■ **Records from a dataset**:
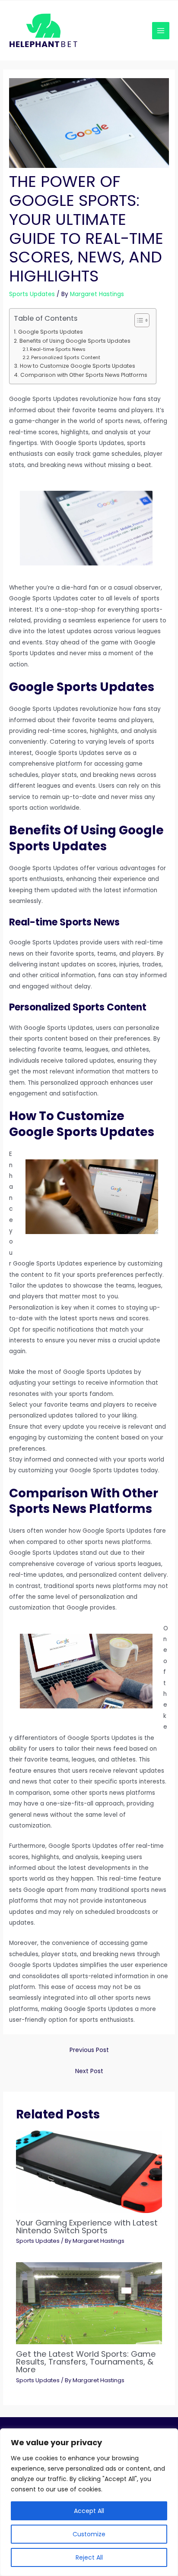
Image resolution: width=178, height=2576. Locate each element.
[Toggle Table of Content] (137, 320)
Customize (89, 2534)
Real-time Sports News (58, 349)
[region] (89, 2502)
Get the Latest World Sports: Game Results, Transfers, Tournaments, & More (86, 2362)
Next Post (89, 2071)
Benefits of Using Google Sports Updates (74, 340)
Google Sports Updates (50, 331)
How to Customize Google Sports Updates (77, 365)
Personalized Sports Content (65, 357)
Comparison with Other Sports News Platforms (83, 375)
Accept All (89, 2511)
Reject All (89, 2557)
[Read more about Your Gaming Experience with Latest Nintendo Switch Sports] (89, 2171)
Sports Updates (32, 294)
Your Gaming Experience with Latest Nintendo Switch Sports (87, 2226)
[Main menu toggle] (161, 31)
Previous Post (89, 2050)
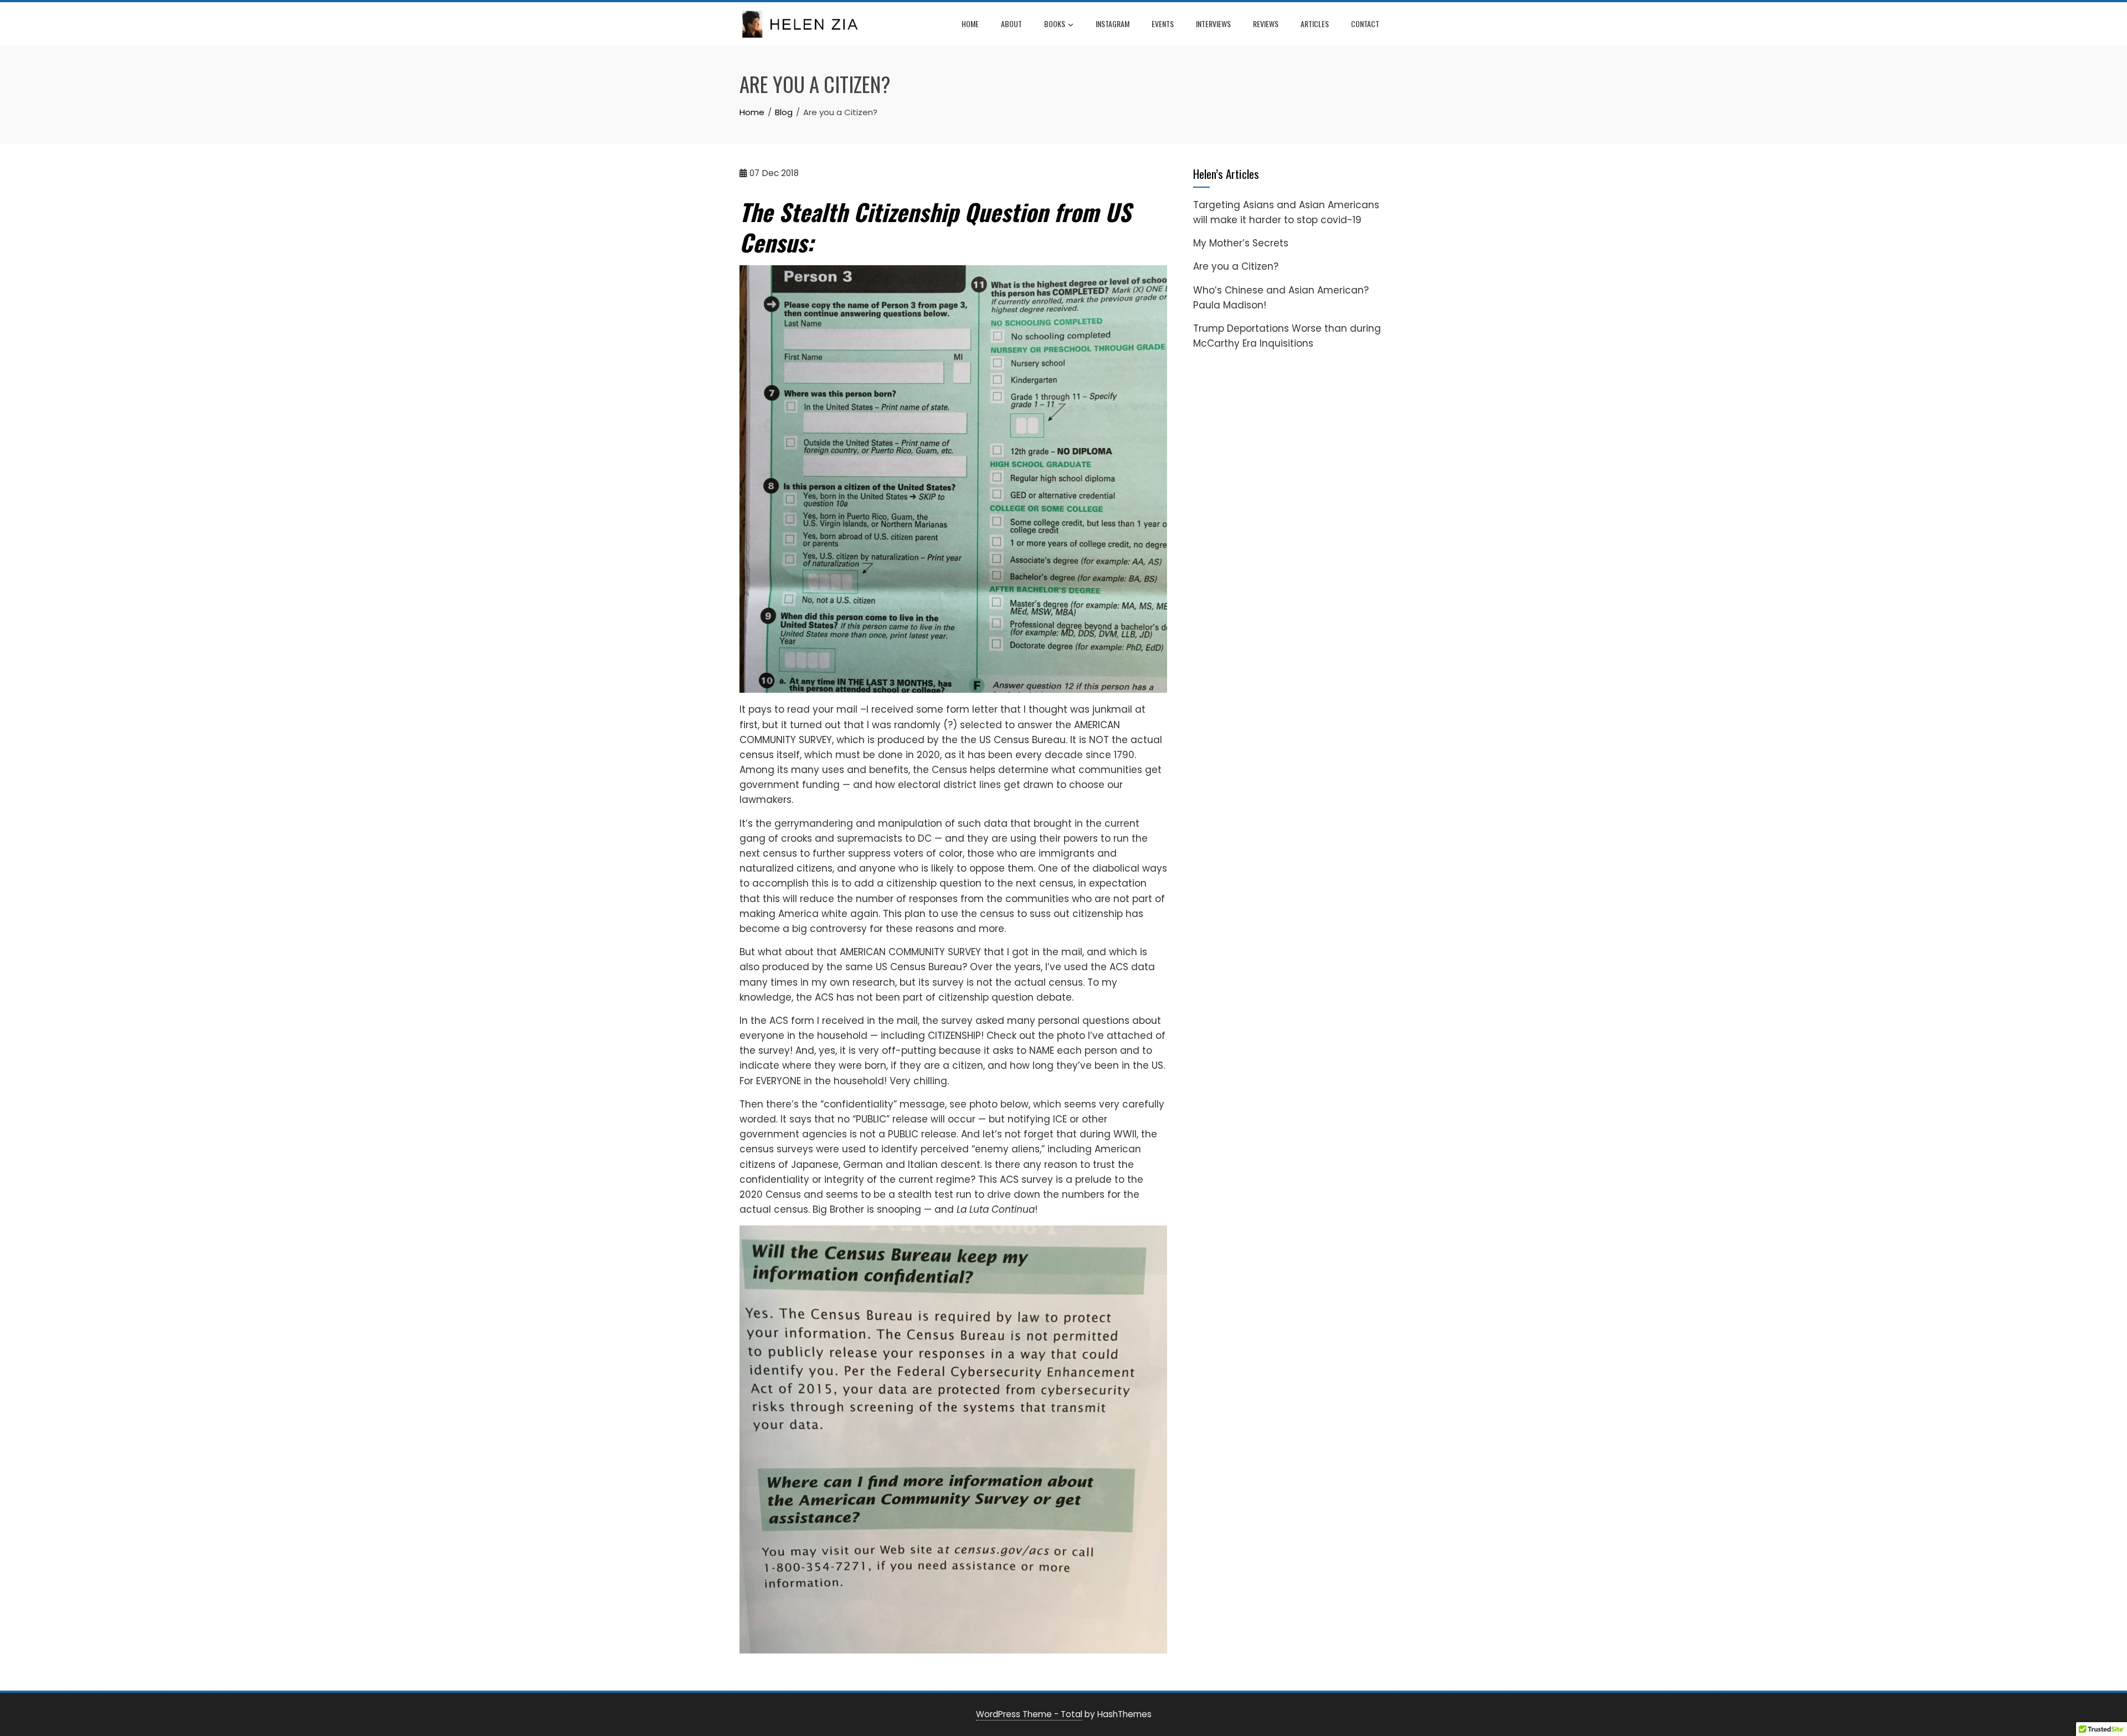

■ **TASK**: Return the lines exactly, from the one containing "Reject All (89, 2557)" through the last line above, including both ends and excluding every picture.

■ **SOLUTION BELOW**:
Reject All (89, 2557)
[Read more about Your Gaming Experience with Latest Nintendo Switch Sports] (89, 2171)
Sports Updates (32, 294)
Your Gaming Experience with Latest Nintendo Switch Sports (87, 2226)
[Main menu toggle] (161, 31)
Previous Post (89, 2050)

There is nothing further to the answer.